Posted Date: 10/26/2017
Her vest moves back and forth across her back as she struts down the hallway. Her nails click on the floor and the pitter-patter of her paws is a sound recognized by many students and staff. Who knew a rescue therapy dog adopted from the local shelter could live a superhero dog life, helping those in need?
Dog therapy is effective in the learning environment and can help reduce stress, anxiety and depression. According to Healthline Pet Therapy, therapy dogs can also improve social skills and self-esteem.
As an intervention method to support the emotional development of their scholars, staff at Williams/ Ledger Elementary School adopted Ayla, a 10-year-old Chihuahua mix therapy dog. Ayla has already started making her rounds in the building, stopping to visit students in their classrooms and offering consolation when students are faced with hardships or just the need a friend.
This superhero therapy dog has already made an impact on student success. Ayla is teaching students like Adyson Martin about listening skills, kindness, observations, soft hands, responsibility, and friendship among many other social skills.
“I feel happy that I get to pet her. It makes me feel trusted,” Martin said.
When a scholar is having a difficult time, Ayla can be utilized to provide a nonjudgmental listening ear. She quietly listens to students while they talk about what is bothering them. Scholars like Dominic Talton say Ayla makes them feel calm when things are hard at school or at home.
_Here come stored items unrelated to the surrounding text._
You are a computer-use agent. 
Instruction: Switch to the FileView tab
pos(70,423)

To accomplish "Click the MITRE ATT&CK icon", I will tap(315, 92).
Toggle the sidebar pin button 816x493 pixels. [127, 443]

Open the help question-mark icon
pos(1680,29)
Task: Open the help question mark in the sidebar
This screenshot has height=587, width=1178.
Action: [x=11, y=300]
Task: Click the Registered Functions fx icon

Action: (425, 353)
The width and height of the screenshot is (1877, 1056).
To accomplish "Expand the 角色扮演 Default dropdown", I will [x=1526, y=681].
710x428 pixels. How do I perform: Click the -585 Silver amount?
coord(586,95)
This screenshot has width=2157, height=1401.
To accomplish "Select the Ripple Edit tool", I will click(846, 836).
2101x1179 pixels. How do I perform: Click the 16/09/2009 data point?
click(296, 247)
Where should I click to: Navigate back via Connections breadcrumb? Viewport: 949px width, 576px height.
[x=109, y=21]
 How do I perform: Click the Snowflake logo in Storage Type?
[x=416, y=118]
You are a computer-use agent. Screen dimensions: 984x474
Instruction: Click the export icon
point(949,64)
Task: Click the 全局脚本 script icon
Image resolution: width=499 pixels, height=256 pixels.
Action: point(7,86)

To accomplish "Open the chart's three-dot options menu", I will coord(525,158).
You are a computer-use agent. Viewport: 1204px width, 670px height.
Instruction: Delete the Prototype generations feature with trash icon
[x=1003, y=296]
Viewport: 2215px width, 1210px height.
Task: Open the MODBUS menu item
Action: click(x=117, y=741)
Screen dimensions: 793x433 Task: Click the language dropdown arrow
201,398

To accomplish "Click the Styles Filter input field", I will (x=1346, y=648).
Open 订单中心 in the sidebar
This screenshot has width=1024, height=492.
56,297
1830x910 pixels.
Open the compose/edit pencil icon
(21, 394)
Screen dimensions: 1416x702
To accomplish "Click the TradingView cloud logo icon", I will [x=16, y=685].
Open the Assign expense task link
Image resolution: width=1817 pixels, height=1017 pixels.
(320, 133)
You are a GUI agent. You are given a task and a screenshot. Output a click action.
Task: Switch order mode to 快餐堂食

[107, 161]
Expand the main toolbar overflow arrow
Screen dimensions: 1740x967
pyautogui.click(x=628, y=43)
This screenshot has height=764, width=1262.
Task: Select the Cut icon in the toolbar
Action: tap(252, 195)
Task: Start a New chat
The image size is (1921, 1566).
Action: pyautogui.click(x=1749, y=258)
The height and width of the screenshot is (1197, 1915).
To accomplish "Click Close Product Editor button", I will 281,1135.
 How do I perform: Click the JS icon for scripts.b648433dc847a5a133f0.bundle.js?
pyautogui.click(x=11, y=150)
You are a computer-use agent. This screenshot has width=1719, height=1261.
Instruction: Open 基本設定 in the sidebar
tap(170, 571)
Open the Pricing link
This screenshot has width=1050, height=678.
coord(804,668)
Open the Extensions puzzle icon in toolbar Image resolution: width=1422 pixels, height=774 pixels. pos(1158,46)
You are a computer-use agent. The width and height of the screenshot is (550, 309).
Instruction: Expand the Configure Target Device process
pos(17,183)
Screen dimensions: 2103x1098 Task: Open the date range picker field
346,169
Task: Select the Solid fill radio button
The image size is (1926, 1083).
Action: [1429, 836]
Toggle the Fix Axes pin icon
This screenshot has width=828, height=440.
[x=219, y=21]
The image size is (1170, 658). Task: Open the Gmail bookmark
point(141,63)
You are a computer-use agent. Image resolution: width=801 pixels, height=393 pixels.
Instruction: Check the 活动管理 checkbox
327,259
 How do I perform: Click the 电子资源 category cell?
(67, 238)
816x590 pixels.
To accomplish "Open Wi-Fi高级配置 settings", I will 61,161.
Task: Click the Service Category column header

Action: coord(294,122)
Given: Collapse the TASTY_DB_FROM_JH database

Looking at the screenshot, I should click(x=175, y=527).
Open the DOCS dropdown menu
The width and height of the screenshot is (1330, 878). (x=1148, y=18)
“I love petting Ayla,” Talton said. “I feel relaxed when I pet her.”
Ayla is also a part of the Elementary Student 2 Student Welcoming Wagon and welcomes new students who are transitioning to the school and may be nervous about making new friends and learning the new campus.
Ayla is accessible to all students and staff and can be easily located when she is needed. Some staff call Ayla their own therapy dog and many students like Francesca Perez wish they had more time with her.
“Ayla makes my heart shine and happy,” Perez said. “I wish she was my dog.”